* What you should do *
Across the records below, how many lines contain the string "Image"? Give the number by itself.

+ + + +

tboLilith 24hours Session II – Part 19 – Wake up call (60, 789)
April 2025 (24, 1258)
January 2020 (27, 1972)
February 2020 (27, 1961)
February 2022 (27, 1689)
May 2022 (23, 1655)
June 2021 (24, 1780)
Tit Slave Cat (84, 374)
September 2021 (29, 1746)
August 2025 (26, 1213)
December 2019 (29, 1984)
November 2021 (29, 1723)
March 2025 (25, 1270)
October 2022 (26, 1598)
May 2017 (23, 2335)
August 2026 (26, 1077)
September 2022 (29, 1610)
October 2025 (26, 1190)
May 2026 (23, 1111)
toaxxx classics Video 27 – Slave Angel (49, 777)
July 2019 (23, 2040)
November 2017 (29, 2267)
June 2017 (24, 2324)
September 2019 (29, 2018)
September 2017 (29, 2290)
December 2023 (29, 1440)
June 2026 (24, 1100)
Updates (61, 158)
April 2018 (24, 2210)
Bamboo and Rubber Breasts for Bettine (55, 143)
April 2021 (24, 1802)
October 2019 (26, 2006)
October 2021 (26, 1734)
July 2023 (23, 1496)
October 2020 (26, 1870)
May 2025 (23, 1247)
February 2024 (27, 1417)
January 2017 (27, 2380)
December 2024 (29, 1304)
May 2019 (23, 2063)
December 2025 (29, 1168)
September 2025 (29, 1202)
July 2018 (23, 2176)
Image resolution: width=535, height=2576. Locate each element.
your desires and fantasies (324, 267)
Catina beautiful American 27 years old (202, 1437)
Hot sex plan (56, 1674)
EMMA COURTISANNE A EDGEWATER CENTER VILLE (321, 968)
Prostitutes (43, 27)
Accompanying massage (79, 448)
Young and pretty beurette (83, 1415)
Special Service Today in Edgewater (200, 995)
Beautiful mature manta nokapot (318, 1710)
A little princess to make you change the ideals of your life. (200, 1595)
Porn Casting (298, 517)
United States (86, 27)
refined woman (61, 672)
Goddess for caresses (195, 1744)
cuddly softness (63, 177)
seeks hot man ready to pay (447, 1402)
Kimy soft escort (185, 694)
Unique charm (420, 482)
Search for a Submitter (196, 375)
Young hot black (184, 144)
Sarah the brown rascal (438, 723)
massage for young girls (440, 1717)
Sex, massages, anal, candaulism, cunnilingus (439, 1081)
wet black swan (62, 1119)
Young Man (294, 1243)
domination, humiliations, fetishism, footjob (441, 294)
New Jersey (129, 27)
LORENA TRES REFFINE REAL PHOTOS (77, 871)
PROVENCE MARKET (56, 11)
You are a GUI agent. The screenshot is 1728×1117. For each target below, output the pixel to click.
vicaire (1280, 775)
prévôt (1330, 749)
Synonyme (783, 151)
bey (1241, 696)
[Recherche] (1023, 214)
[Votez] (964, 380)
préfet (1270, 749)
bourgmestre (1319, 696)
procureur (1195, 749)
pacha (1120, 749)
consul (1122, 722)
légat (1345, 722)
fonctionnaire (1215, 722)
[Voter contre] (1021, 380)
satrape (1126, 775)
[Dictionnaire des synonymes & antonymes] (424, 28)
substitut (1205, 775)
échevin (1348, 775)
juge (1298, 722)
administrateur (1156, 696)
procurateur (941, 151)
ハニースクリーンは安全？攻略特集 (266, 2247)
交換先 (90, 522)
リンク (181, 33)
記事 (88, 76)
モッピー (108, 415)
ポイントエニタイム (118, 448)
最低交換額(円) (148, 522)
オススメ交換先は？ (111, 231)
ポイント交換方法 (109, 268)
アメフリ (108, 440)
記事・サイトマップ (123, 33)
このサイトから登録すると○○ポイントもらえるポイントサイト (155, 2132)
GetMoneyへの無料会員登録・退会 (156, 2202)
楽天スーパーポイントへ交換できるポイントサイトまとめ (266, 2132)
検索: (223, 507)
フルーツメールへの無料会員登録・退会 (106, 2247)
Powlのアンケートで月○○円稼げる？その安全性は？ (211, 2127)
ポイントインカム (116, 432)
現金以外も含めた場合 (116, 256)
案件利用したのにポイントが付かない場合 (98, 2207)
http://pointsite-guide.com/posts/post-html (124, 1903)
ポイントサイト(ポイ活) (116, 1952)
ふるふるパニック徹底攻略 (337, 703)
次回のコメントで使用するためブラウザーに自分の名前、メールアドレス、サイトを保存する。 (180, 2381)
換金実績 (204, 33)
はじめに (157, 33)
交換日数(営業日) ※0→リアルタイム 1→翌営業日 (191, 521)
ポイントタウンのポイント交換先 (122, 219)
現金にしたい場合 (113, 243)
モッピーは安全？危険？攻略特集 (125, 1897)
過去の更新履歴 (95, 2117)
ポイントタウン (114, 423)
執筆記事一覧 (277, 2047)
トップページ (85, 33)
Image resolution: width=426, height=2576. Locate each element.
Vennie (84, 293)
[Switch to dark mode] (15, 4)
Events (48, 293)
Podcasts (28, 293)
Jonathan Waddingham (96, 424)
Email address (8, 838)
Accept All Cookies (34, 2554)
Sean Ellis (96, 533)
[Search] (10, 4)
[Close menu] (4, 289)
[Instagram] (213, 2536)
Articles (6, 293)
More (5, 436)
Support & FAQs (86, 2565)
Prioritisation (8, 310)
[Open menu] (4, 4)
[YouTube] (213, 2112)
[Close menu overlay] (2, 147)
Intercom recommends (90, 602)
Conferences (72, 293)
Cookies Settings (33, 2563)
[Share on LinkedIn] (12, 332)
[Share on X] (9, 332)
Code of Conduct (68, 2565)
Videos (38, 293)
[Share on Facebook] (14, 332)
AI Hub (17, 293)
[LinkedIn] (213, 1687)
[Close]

+ + + +

* Solution to this problem *
2